§ **The task**: Below are records; reproduce exactly the lines from the one containing "Noticias (369, 313)" through the end, both included, and only those.

Data records:

*** Begin section ***

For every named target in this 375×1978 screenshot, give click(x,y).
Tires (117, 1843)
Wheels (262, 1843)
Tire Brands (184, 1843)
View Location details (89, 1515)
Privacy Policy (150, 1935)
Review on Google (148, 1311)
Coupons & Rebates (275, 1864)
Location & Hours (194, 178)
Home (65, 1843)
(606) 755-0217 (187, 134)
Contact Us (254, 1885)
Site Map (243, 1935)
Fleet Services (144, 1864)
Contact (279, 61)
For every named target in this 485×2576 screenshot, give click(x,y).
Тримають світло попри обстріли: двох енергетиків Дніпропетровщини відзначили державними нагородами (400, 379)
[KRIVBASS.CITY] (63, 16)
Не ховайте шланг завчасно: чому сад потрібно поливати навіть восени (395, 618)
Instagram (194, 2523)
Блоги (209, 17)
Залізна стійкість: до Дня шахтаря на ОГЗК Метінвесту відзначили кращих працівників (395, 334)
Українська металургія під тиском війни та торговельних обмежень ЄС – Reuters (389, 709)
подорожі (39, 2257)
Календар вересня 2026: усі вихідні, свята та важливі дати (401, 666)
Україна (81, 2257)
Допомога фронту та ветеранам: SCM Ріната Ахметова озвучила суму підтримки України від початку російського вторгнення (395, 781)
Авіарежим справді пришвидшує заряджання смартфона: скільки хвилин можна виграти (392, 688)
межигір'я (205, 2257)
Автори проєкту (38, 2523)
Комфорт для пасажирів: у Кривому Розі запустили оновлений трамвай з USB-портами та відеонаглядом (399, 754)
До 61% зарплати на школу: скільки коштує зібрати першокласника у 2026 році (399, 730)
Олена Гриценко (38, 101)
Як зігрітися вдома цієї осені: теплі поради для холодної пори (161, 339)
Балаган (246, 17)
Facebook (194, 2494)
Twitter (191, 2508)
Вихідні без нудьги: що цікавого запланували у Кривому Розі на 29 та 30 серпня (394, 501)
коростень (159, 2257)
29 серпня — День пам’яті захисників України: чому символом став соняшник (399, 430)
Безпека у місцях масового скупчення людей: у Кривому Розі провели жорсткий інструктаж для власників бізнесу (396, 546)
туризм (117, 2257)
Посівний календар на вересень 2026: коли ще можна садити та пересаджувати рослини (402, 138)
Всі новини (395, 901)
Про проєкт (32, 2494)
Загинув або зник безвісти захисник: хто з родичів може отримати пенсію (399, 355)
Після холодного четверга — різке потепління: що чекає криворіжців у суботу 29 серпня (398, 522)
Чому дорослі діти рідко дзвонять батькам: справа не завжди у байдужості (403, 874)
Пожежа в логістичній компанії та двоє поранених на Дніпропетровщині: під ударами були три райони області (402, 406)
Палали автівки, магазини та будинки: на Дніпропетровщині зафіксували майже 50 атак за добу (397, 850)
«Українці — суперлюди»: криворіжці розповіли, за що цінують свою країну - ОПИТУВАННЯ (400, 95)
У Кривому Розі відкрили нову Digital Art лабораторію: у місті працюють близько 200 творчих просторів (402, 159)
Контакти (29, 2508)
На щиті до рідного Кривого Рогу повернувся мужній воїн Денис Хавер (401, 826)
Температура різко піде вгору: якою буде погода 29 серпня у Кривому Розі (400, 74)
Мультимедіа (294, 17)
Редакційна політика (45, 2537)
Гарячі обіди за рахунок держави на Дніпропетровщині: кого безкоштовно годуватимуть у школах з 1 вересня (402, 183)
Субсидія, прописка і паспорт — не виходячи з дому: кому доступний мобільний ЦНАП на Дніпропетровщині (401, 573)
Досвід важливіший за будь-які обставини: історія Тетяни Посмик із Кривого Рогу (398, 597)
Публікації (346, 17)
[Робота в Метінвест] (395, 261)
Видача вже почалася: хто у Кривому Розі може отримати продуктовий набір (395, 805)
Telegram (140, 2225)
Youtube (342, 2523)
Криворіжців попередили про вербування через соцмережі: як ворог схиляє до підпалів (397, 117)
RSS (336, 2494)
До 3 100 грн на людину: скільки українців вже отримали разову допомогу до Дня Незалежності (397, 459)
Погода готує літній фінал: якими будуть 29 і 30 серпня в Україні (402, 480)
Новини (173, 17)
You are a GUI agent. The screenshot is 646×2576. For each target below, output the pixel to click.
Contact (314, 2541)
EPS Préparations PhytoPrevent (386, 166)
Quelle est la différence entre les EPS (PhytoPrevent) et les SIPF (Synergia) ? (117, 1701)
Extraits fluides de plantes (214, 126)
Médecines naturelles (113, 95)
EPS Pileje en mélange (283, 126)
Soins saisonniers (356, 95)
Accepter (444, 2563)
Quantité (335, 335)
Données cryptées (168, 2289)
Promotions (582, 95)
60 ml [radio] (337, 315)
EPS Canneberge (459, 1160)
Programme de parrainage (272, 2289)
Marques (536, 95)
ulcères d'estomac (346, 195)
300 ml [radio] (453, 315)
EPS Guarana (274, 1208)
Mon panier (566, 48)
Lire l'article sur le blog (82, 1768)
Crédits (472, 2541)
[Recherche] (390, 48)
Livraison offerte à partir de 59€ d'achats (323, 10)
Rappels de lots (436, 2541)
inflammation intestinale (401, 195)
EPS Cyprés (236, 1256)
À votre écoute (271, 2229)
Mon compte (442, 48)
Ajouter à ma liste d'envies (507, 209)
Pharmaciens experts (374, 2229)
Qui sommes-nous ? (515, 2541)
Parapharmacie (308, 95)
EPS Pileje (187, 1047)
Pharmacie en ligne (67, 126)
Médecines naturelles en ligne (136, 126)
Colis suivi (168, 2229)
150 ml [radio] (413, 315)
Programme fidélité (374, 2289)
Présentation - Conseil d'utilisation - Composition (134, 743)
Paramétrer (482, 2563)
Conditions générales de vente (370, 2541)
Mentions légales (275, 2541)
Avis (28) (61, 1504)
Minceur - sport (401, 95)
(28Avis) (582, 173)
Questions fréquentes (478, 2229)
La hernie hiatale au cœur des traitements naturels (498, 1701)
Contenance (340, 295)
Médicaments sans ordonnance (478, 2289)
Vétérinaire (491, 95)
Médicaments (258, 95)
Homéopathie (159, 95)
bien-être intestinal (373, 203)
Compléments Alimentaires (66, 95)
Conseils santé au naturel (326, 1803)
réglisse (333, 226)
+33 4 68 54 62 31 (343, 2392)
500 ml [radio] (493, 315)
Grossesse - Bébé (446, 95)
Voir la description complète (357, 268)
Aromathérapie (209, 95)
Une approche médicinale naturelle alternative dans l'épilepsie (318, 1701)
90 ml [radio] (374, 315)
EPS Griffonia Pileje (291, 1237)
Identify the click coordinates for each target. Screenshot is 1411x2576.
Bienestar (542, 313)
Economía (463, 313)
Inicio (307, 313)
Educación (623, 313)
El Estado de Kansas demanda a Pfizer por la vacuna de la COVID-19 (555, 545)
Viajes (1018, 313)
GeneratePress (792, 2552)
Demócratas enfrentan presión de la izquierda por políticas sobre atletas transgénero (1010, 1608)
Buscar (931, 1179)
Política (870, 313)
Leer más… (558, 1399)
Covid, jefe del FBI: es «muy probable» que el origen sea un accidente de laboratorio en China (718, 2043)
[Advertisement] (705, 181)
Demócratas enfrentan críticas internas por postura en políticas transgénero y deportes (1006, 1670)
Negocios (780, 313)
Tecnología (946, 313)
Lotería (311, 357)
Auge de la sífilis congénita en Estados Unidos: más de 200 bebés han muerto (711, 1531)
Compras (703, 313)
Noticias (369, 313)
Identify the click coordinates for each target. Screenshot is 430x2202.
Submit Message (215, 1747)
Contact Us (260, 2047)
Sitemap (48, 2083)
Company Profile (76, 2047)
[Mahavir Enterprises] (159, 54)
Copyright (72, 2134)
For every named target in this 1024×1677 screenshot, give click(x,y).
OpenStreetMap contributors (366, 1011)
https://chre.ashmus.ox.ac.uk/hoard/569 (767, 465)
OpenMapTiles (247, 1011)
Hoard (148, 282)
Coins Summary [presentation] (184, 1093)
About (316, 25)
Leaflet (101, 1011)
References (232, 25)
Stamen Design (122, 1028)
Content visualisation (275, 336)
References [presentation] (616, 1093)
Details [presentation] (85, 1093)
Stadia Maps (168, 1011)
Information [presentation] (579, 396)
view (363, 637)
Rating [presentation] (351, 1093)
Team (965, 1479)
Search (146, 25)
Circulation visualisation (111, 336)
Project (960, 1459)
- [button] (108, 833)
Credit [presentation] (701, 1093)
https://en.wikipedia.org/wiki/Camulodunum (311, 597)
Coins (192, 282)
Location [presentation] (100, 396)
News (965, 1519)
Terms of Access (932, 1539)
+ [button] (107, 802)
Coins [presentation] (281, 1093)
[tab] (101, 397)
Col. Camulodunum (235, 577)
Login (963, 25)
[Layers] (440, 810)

*** End section ***

§ **Task answer**:
Noticias (369, 313)
Identify the click coordinates for each target. Screenshot is 430x2202.
Submit Message (215, 1747)
Contact Us (260, 2047)
Sitemap (48, 2083)
Company Profile (76, 2047)
[Mahavir Enterprises] (159, 54)
Copyright (72, 2134)
For every named target in this 1024×1677 screenshot, give click(x,y).
OpenStreetMap contributors (366, 1011)
https://chre.ashmus.ox.ac.uk/hoard/569 (767, 465)
OpenMapTiles (247, 1011)
Hoard (148, 282)
Coins Summary [presentation] (184, 1093)
About (316, 25)
Leaflet (101, 1011)
References (232, 25)
Stamen Design (122, 1028)
Content visualisation (275, 336)
References [presentation] (616, 1093)
Details [presentation] (85, 1093)
Stadia Maps (168, 1011)
Information [presentation] (579, 396)
view (363, 637)
Rating [presentation] (351, 1093)
Team (965, 1479)
Search (146, 25)
Circulation visualisation (111, 336)
Project (960, 1459)
- [button] (108, 833)
Credit [presentation] (701, 1093)
https://en.wikipedia.org/wiki/Camulodunum (311, 597)
Coins (192, 282)
Location [presentation] (100, 396)
News (965, 1519)
Terms of Access (932, 1539)
+ [button] (107, 802)
Coins [presentation] (281, 1093)
[tab] (101, 397)
Col. Camulodunum (235, 577)
Login (963, 25)
[Layers] (440, 810)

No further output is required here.